Wool’s eco-friendly properties are helping to put wool in the spotlight with wool prices enjoying a 25-year high. New applications are continuously being developed for this sustainable and renewable material.
Here we take a look at some of the many applications of this universal fibre: from the traditional to the quirky, and the mundane to the innovative.


Open your wardrobe and you’ll no doubt find several items made of wool. Socks and jumpers. Maybe a suit or two as well. We tend to equate wool with winter, but it’s also ideal for summer. Lightweight summer wool clothing is a comfortable and practical option.

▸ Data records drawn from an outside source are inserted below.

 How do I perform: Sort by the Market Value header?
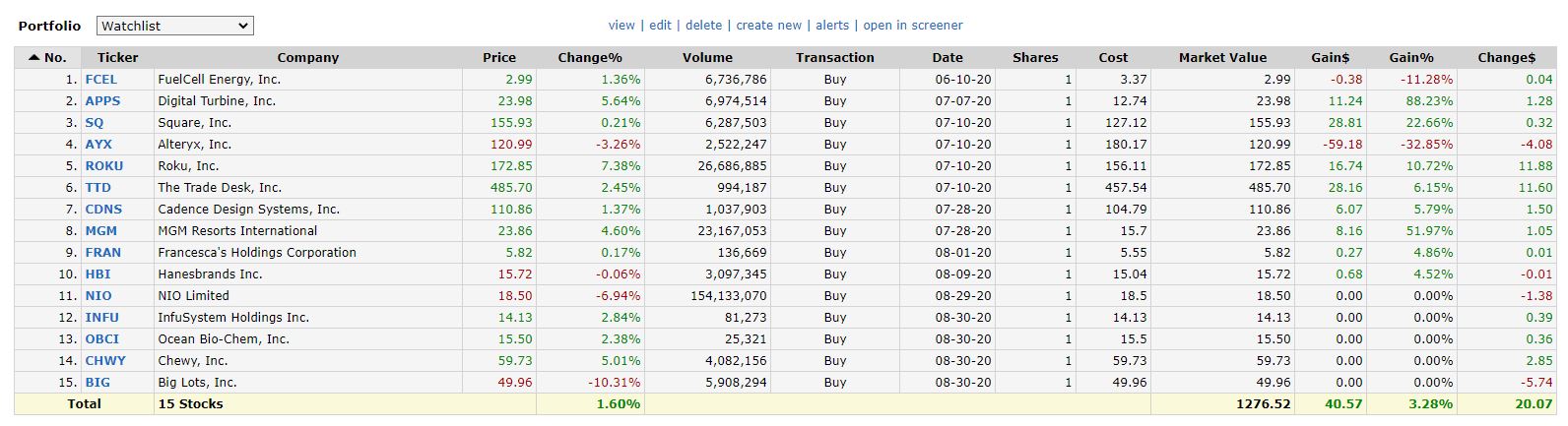coord(1222,57)
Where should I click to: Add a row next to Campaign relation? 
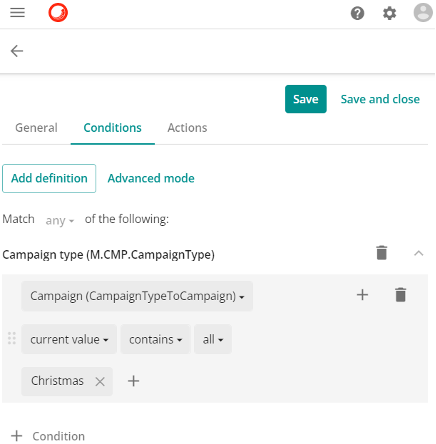point(362,295)
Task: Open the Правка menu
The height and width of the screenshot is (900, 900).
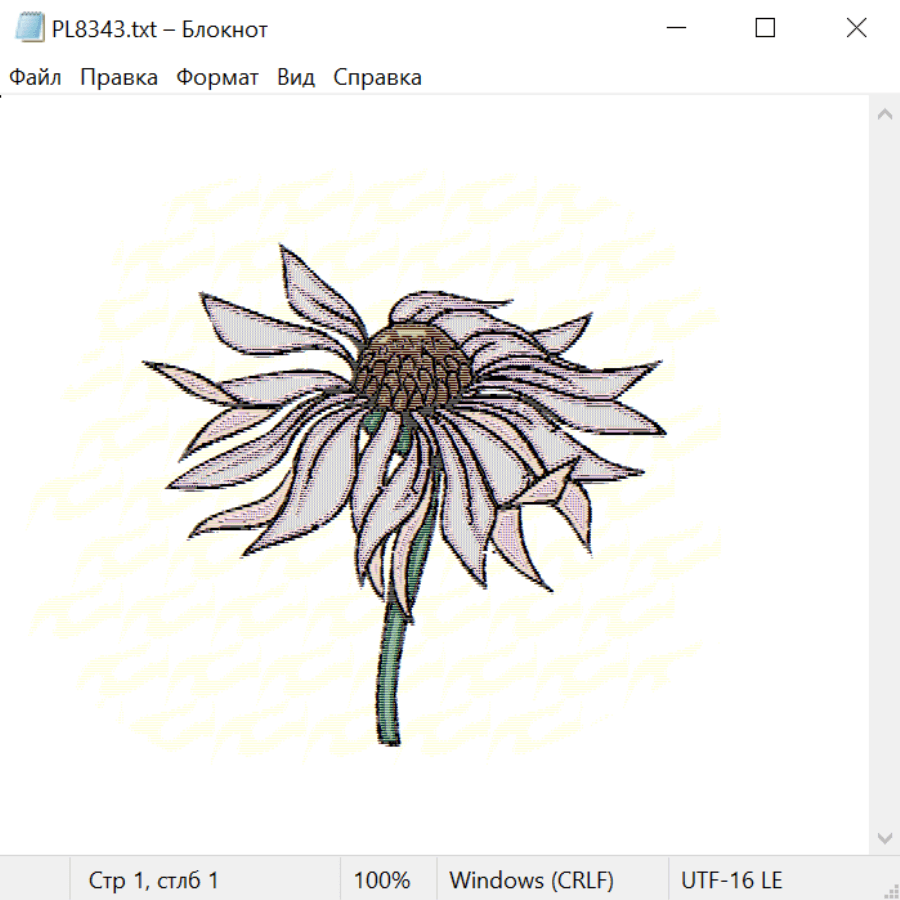Action: click(119, 77)
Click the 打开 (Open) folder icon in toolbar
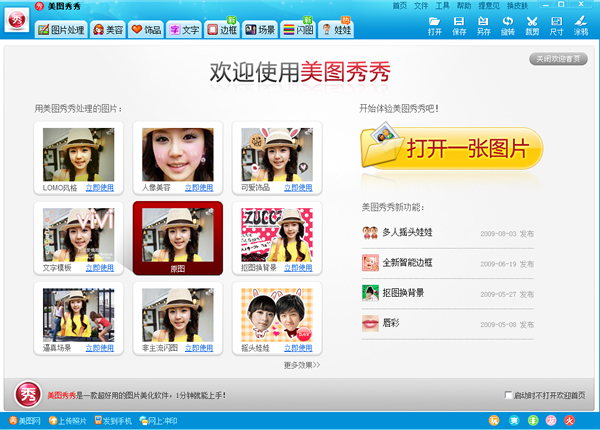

It absorbs and evaporates moisture keeping you dry and cool. As it doesn’t hold wrinkles, you look as fresh as you feel.

Wool Outerwear

It’s obvious when a dress coat is made of wool, but did you know your puffer jacket might also be using this fabric to keep you warm? Wool fibre can be used for waddings (fillings), which provides superior breathability and insulation.

Whatever the season, however intensive the activity, wool insulation layer naturally adjusts to your body's thermal balance, improves perspiration comfort and keeps you drier from the inside, making it perfect for high-performance, outerwear apparel. Being exceptionally lightweight, it provides all the comfort without the bulk.


With flame retardancy up to 600 Centigrade, merino wool has long been the preferred material for firefighters’ uniforms. It doesn’t melt, shrink, or stick to skin when exposed to high temperatures, and has no toxic odours.


Wool is a top choice for high-quality carpets. Dig down a layer and you’ll likely find it in the padding underneath. Yarn ends and substandard wool are not wasted. Instead they are put to good use manufacturing underlay.


We’ve used wool blankets in our homes for years. Now we’re taking a lead from our mates down under by producing duvets made from wool. The Aussies have been doing this for years. Except there they call them doonas, not duvets. As wool is a natural fire-retardant, it doesn’t need to be treated with chemicals to meet fire-safety standards.